Our Soothesayers of Silicon Valley and their algorithmic tea leaves and algoritmic entrails continue each day to make self-serving and profit generating predictions for themselves.

I think we need to remember that predictions are not facts, whether you are using algorithms or pig intestines.

Educators need to be skeptical and take all that these Soothesaying CEOs and business leaders say with a grain of salt.

AI Is Not an IT Problem? It's a Leadership Problem? What Nonsense...School Leaders Need to Be More Critical of AI Consultant Claims

Recently I saw a post where an AI consultant said that "AI is not an IT problem, it's a leadership problem." What nonsense!


So now, they are going to blame the leaders of school districts for a Silicon Valley creation that:

1) steals the copyrighted work of other authors to use in their training models,  

2) in their LLM training they exploited low-wage workers in poverty-stricken parts of the world, 

3) this product can create facsimile products that can pose as the work of creators to steal their livelihoods, 

4) data centers for these products require massive amounts of power and water, often strapping the communities who have these deceptively forced upon with resource shortages, 

5) these data centers are also having noise pollution issues in the communities where they are being placed. 

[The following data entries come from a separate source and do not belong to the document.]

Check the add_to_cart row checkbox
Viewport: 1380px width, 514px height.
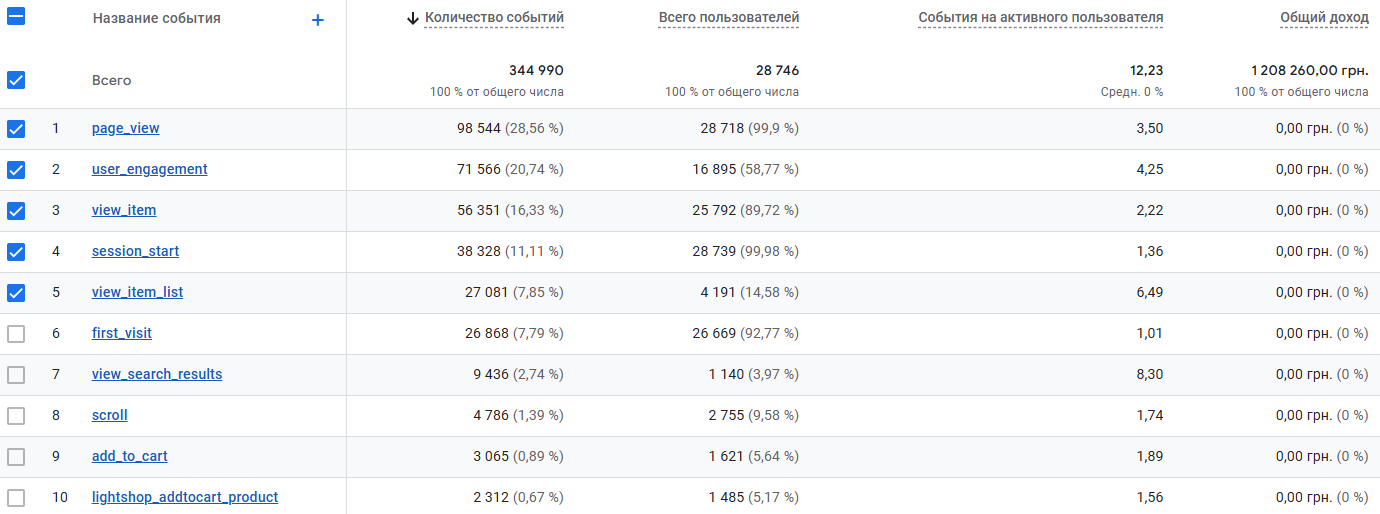(x=16, y=457)
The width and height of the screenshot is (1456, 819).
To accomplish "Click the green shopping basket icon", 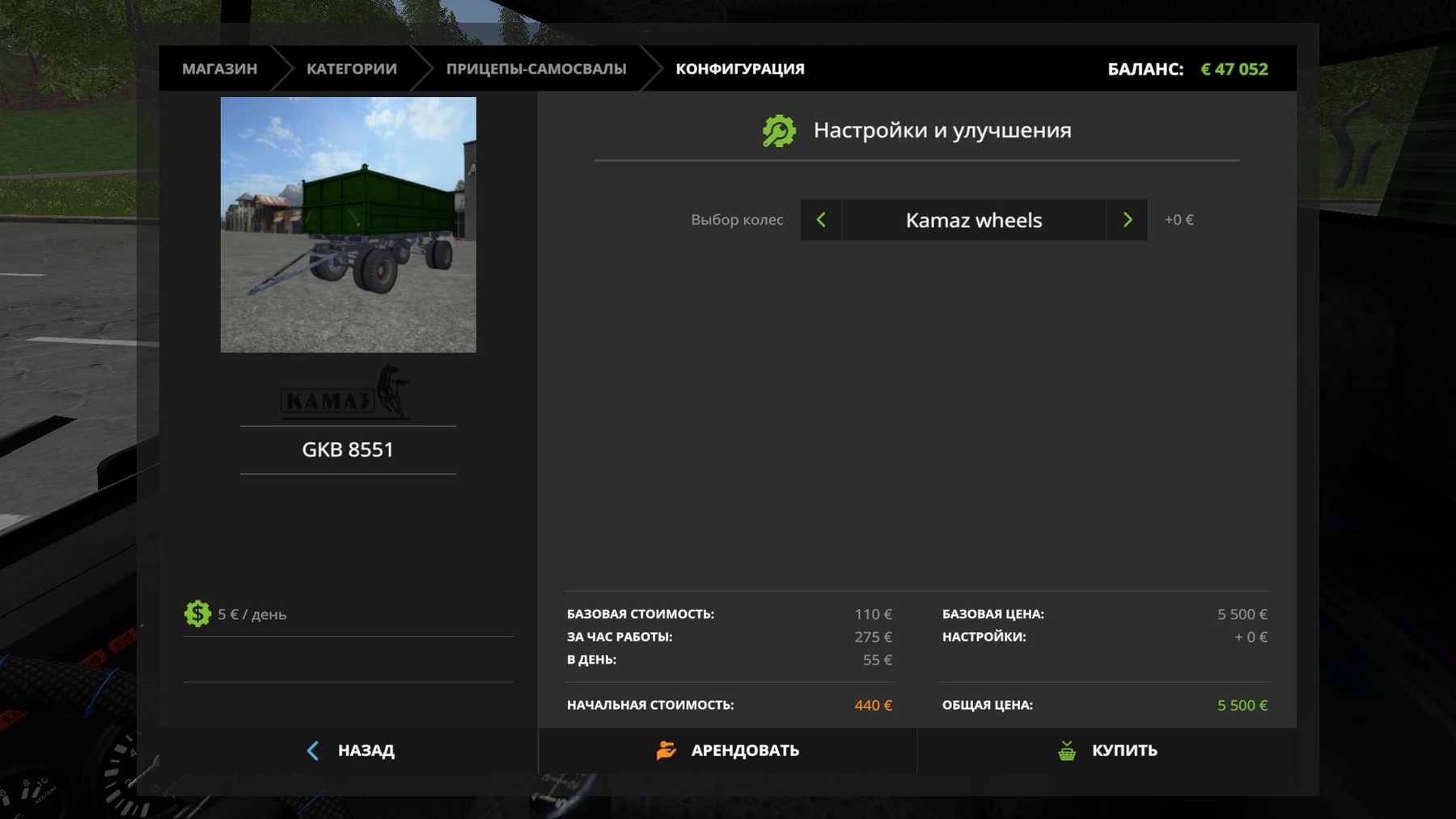I will (1067, 750).
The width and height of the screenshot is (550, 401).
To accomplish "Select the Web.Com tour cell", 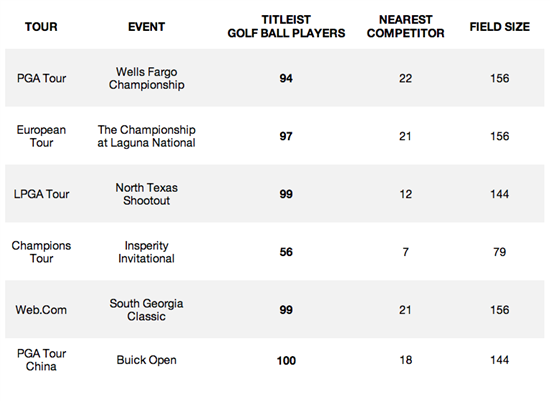I will (x=41, y=310).
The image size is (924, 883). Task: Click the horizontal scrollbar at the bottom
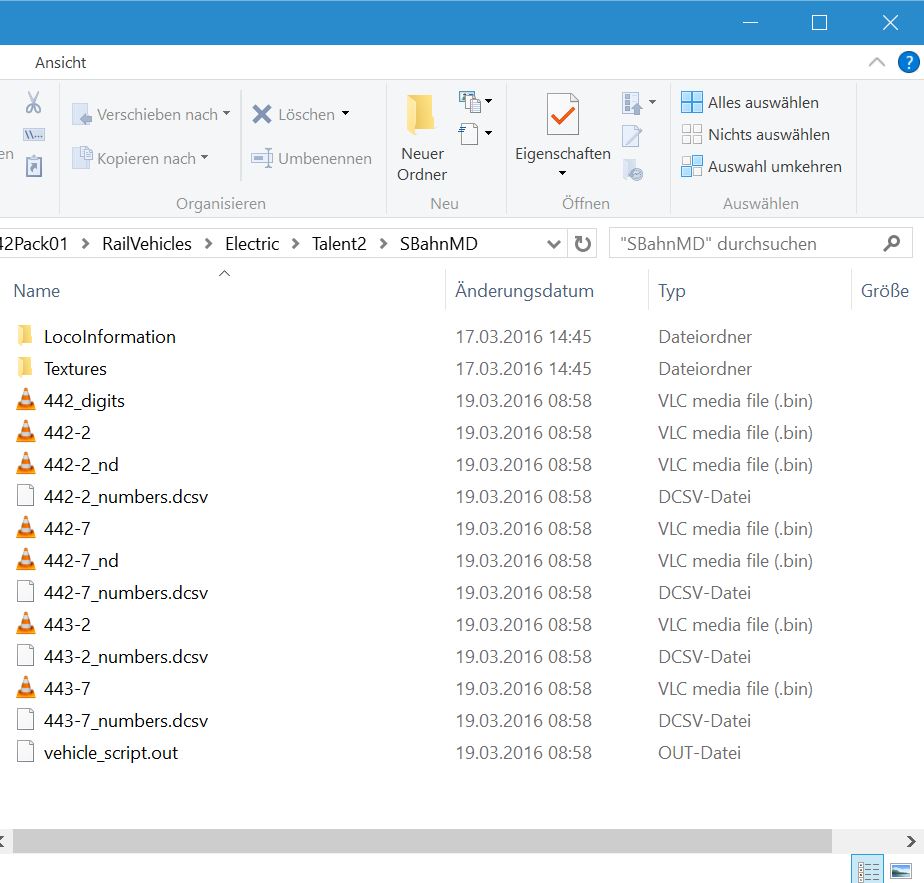(420, 841)
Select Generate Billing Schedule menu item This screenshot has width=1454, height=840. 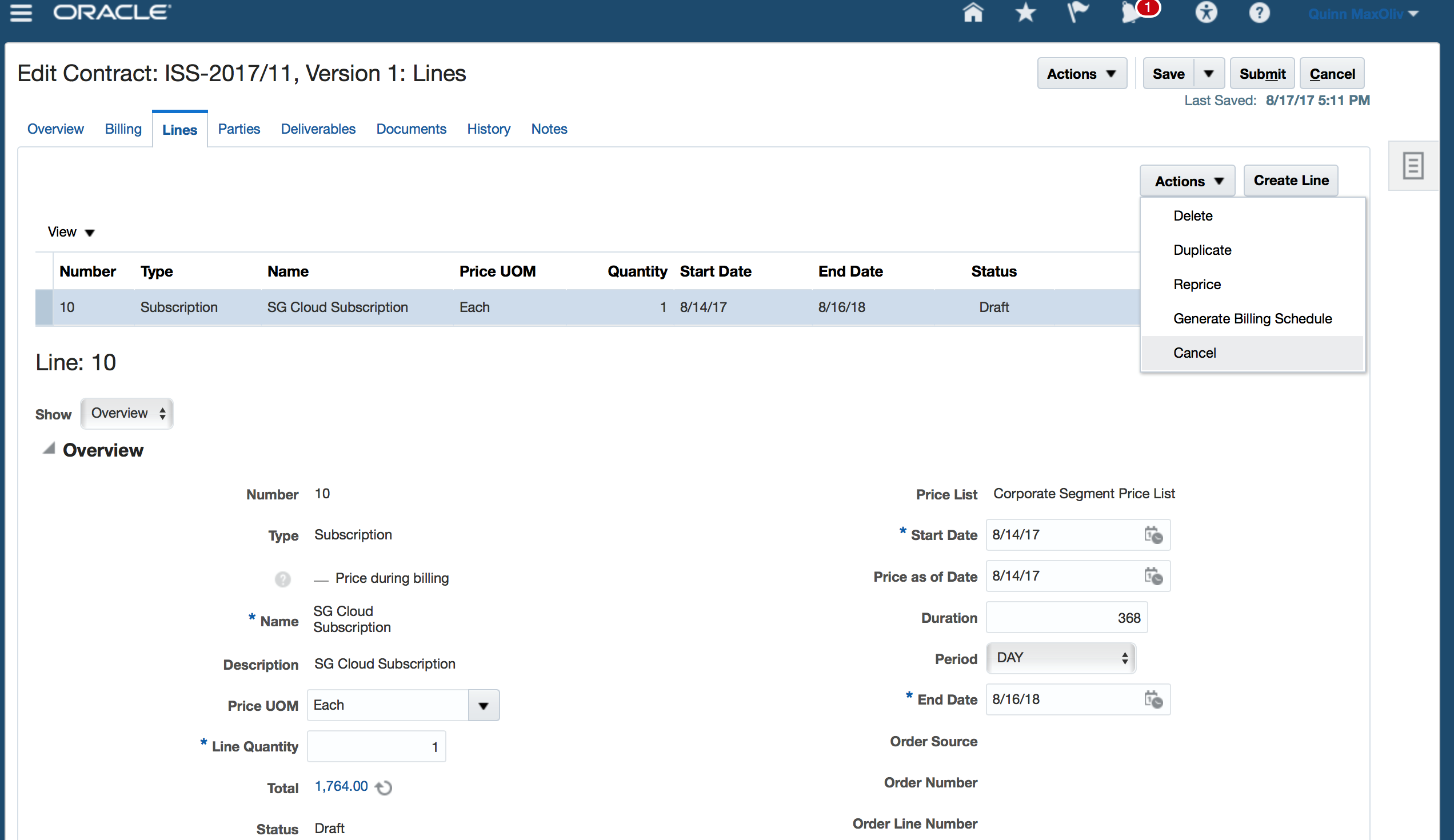[x=1253, y=318]
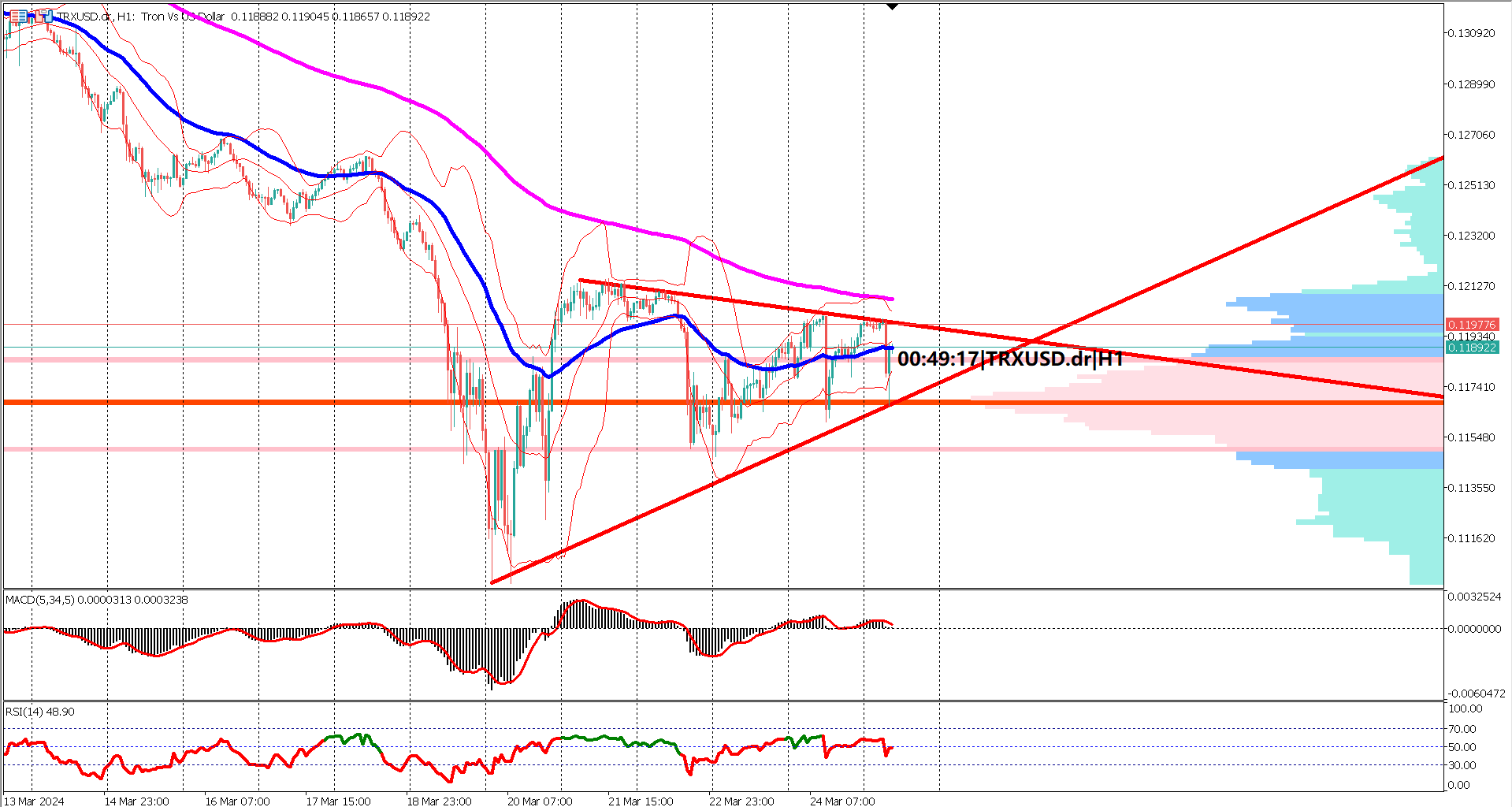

6) there is growing concern about cognitive outsourcing for students and the consequences of that in children's futures.

7) Who knows what consequences that are yet to come...


So this AI consultant says, no, there's nothing wrong with AI, and that the problem is with school leaders.

The real problems with AI consultants and opportunists who are ignore the problems with this technology and already declare it as the savior of education, all for what has to be self-interest.

Added to this problem are school leaders believe such nonsense and hire these companies and consultants simply because AI has been mystified to the point that they think they can't possibly understand it. They are wrong. AI is not difficult to understand.

Isn't interesting that no matter the technology, it is flawless and causes no problems? It's always the educators, the leadership, the parents...or whatever the AI consultant can shift the blame to. It's standard sales tactics when you do not want someone to really look at the problems with a technology.

Good, solid leadership sees through all of these AI consultant sales pitches and cheerleading and acts accordingly. Be critical of all the AI Promo Rhetoric!